Some other notable facts about Switzerland are that it is ruled by direct democracy where citizens can block any law or get a new proposal heard and voted on with only 50,000 signatures, and the country has proximity to the largest market in the world, the European Union.
It is also one of the most beautiful places on the planet.
Switzerland makes the best of its opportunities
Switzerland ranks in the top 5 places to live in the world, personal income ranks in the top 5 in the world, it ranks in the top 5 education systems and in the top 5 health care systems in the world. In many other measures Switzerland ranks among the top 10 globally.
How did little Switzerland with only 8 million people, few resources, and buried under a blanket of cold and snow for 6 months of the year, manage all of that and so much more?
As is often the case, the answer is good management!
With less than 2% of the world’s population Switzerland has attained 19th place (nominal GDP) and 36th place (PPP) out of 191 countries
It boasts one of the highest per capita incomes in the world at $137,094 median (PPP)
The country has the highest average wealth per adult in the world, at $540,000 (PPP)
Image by Monsieur Fou (Own work) [CC-BY-SA-3.0] via Wikimedia Commons
What time is it? It’s always Swiss Time.
Historically covered by a thick blanket of snow for six or more months of the year, the Swiss had plenty of time on their hands. So they decided long ago to make some ultra-high quality clocks to mark time until the return of spring.
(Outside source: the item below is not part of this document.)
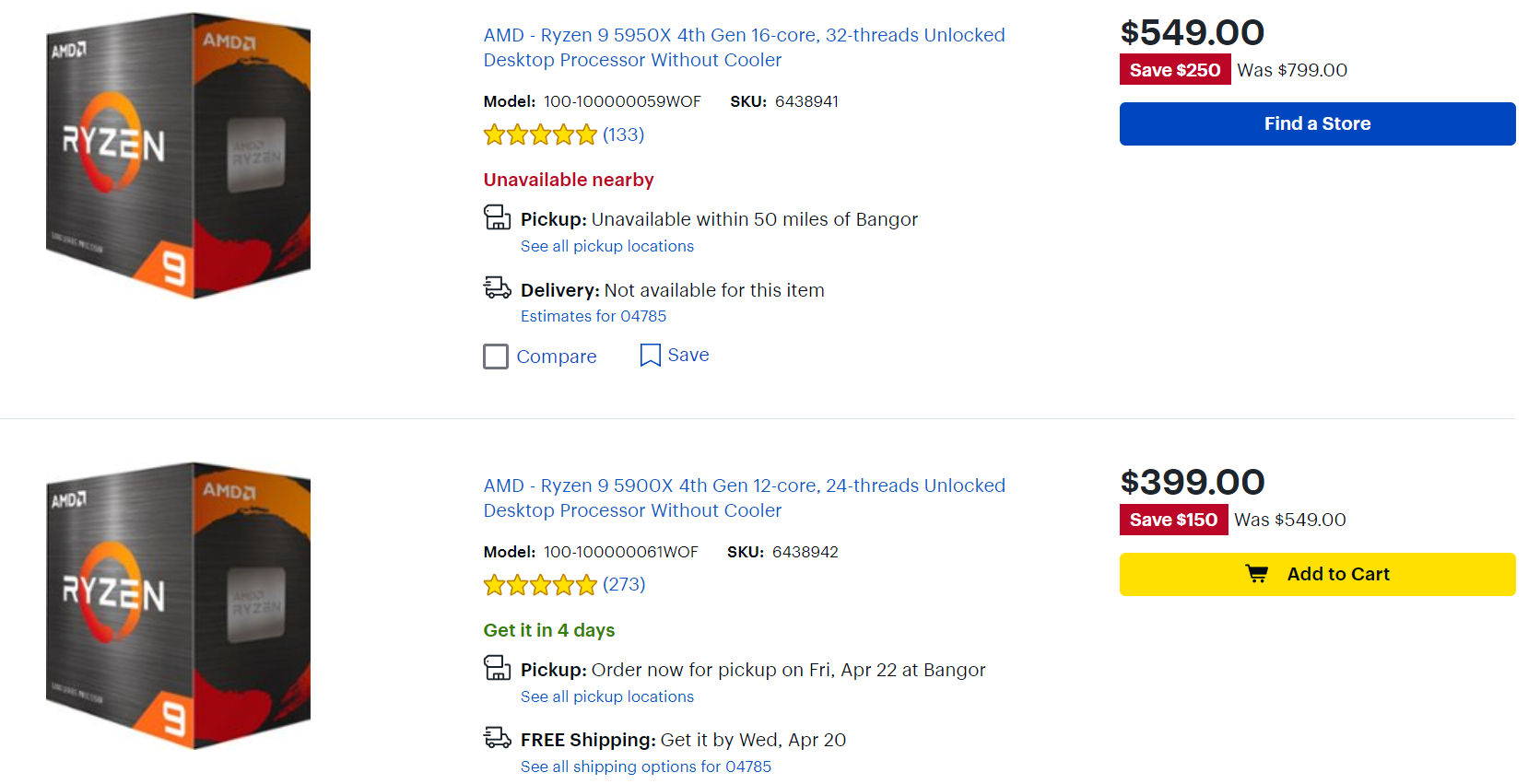Click the store pickup icon for 5950X

497,218
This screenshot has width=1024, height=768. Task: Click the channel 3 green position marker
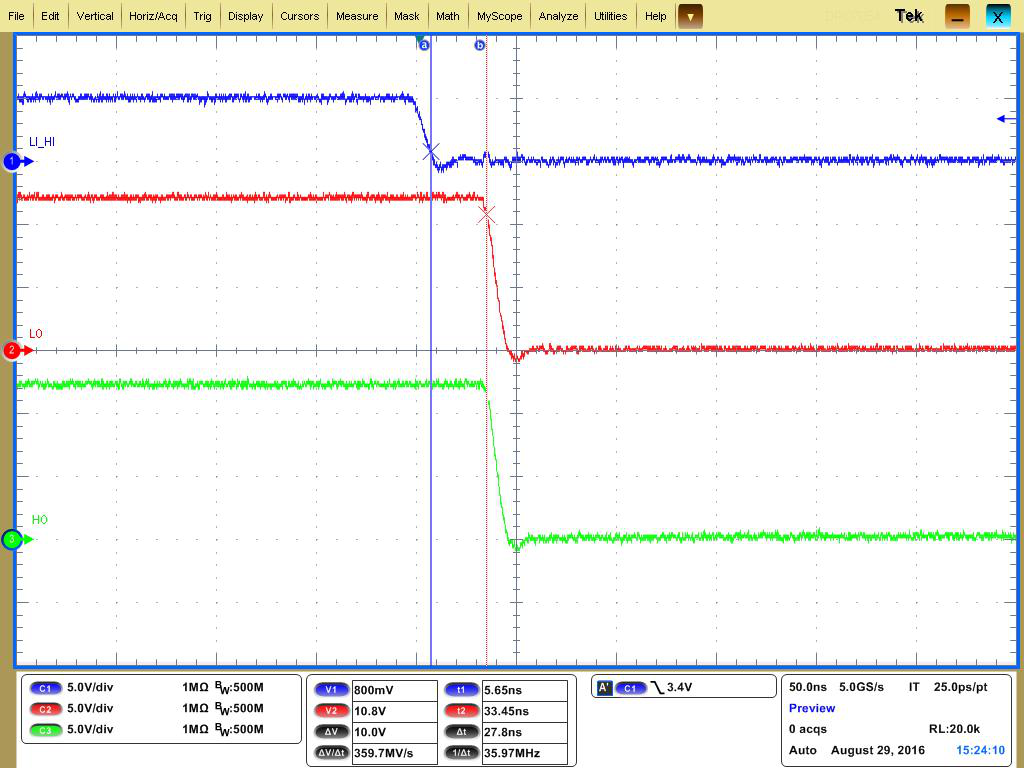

The Swiss clock and wristwatch industry exported $20 billion dollars worth of timepieces in 2011, making the Swiss #1 exporters of timepieces in the world. Exports of watches and clocks from Switzerland have been ticking upwards, some years showing a 14% increase compared to the previous year.
If you’d like to buy a piece of art that also displays time, you’ll recall these Swiss brand names; Rolex, TAG-Heuer, Hublot, Zenith, Swatch and International.
Switzerland, where the world’s banks do their banking
Owing to long-standing Swiss neutrality and the careful management of Swiss national sovereignty, a stable environment for the banking sector evolved which was observed by many foreign nations and their central banks, hence most of the worlds central banks maintain offices and conduct business there.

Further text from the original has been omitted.